Zell Music Director Riccardo Muti escorts Irina Shostakovich, widow of composer Dmitri Shostakovich, off the stage in Orchestra Hall after their post-concert conversation following the CSO’s performance of Shostakovich’s Symphony No. 13 (Babi Yar), Sept. 21,2018.| © Todd Rosenberg Photography 2018
The CSO’s performance, with bass Alexey Tikhomirov and the men of the Chicago Symphony Chorus, revealed Muti’s continuing devotion to Shostakovich’s often-shattering music. Especially in the first three poems, “Babi Yar,” “Humor” and “In the Store,” Muti and his musicians found the perfect balance of oppressive menace, shrieking outrage, and deep melancholy that makes Shostakovich’s music so intensely human. Tikhomirov’s voice doesn’t have the dark, sepulchral color so typical of Russian basses, but its lighter texture brought a conversational quality to his Russian-language, long-lined melodies. In Yevtushenko’s images of a haunted ravine, weary women waiting in an endless food line and the antic figure, humor, Tikhomirov was a spell-binding storyteller.
Throughout the opening movement, the steady, slow tread of the male chorus singing in unison was an ominous presence. As they led us through Babi’s Yar’s desolate ravines, a single chime rang like a funeral bell above the unmarked burial ground. At times, the orchestra exploded with brutal, puffing brass and taunting, galumphing woodwinds, vivid illustrations of Yevtushenko’s images of Jews encircled by threatening crowds.
In the third movement, “In the Store,” the atmosphere was quieter. As Tikhomirov described exhausted women lining up for food, Shostakovich’s restless music often settled into the simple cadences of a hymn, a song of praise for Russian women “their families’ guardian angels.”
The final movement, “A Career,” was not as strong. Reading the program book’s English translation, Yevtushenko’s denunciation of “careerists” sounded dated. By the close of the nearly hour-long symphony, Shostakovich’s music had become predictable.

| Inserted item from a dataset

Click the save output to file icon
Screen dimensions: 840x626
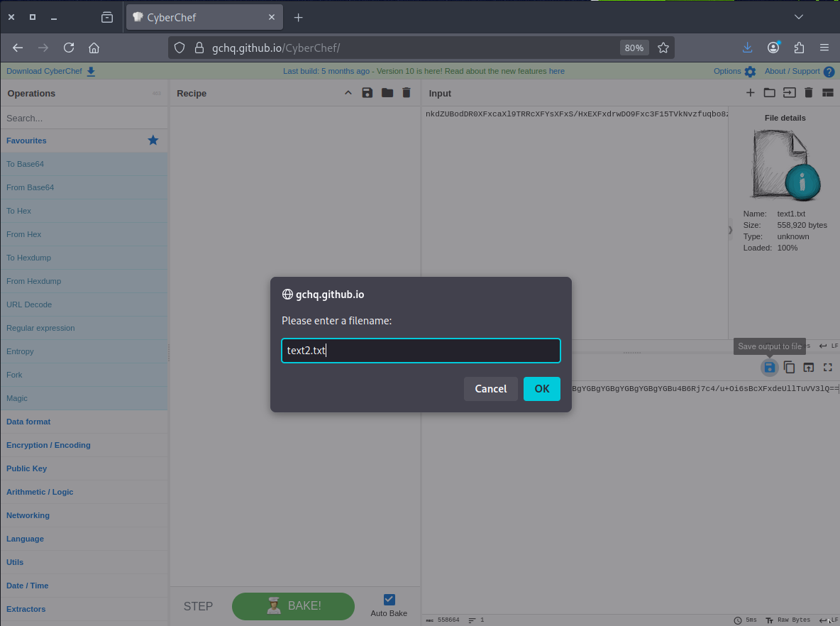pyautogui.click(x=769, y=367)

The concert opened with more sprightly fare, Sinfonietta by Prokofiev, composed in 1909 and revised twice by 1929. With its amiable, ambling rhythms, the first movement was full of good cheer, abetted by zesty woodwinds. The second movement was a dreamy nocturne, with the whispers of the CSO’s low strings creating a restless, ever-shifting fog. It was a fitting prelude to the sorrows of “Babi Yar,” a reminder of how peaceful and beautiful life can be.

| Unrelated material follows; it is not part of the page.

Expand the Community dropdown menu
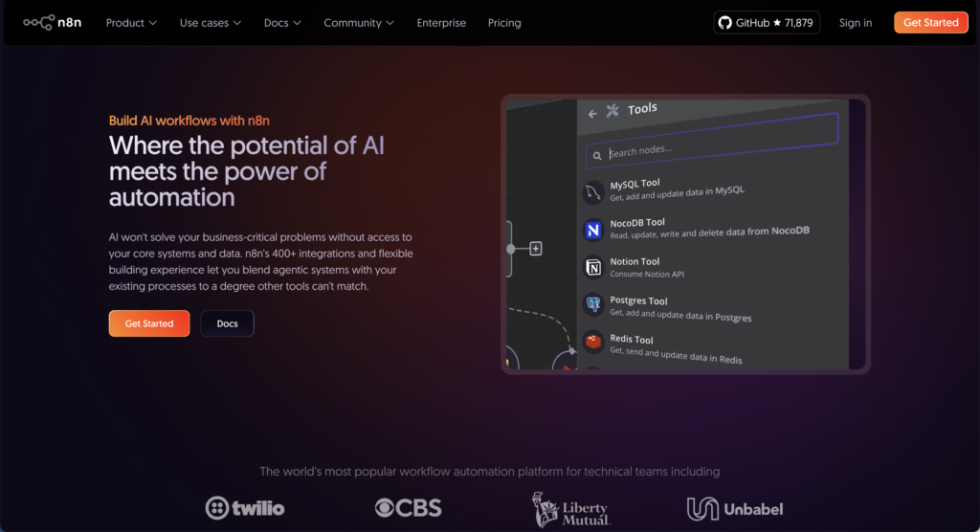The height and width of the screenshot is (532, 980). point(359,23)

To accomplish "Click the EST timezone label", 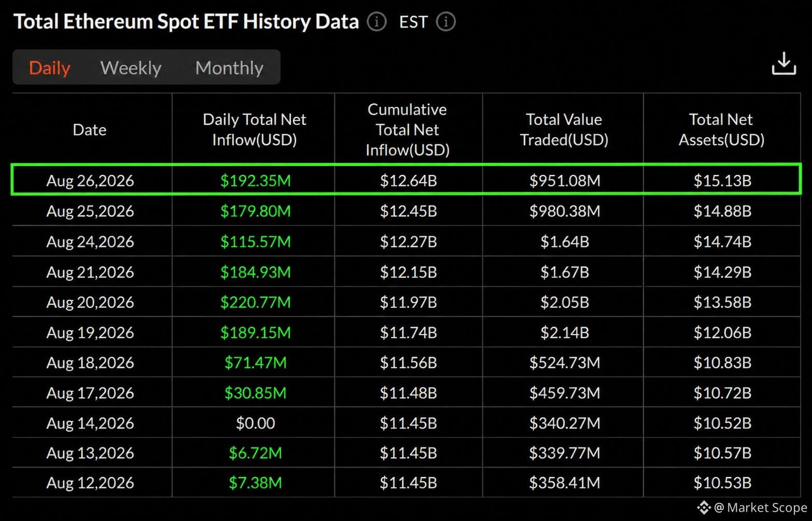I will click(413, 22).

In remarks before the Shostakovich symphony, Muti called “Babi Yar” “a deep warning document for us and future generations. Every form of dictatorship,” he said, “should be banned. It’s about time that we find peace in this tragic world.”
After the concert, Irina Shostakovich sat onstage with Muti. She and the conductor are friends; after Shostakovich’s death she gave Muti the tape of his 1970 “Babi Yar” performance that her husband had cherished.

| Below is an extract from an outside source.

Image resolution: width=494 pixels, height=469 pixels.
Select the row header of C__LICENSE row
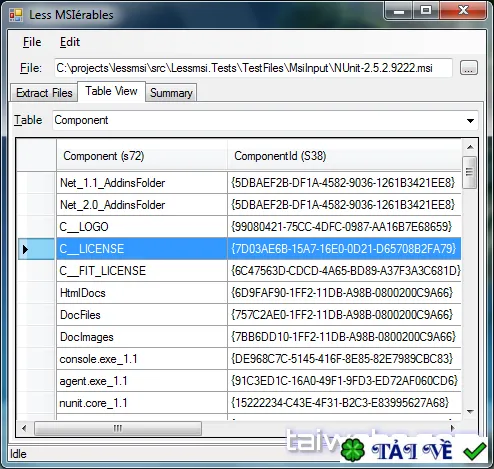tap(36, 249)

Speaking through a translator, she answered a question about Yevtushenko’s dubious optimism at the end of his poem, “Fear,” the symphony’s fourth movement. Did Shostakovich really think that fear was dying in Russia in 1962? Speaking through a translator, she responded that fear exists in every country, in every society. Perhaps the symphony, she said, can give listeners “courage to fight the fear.”
At its best, the CSO’s “Babi Yar” was a somber call for courage.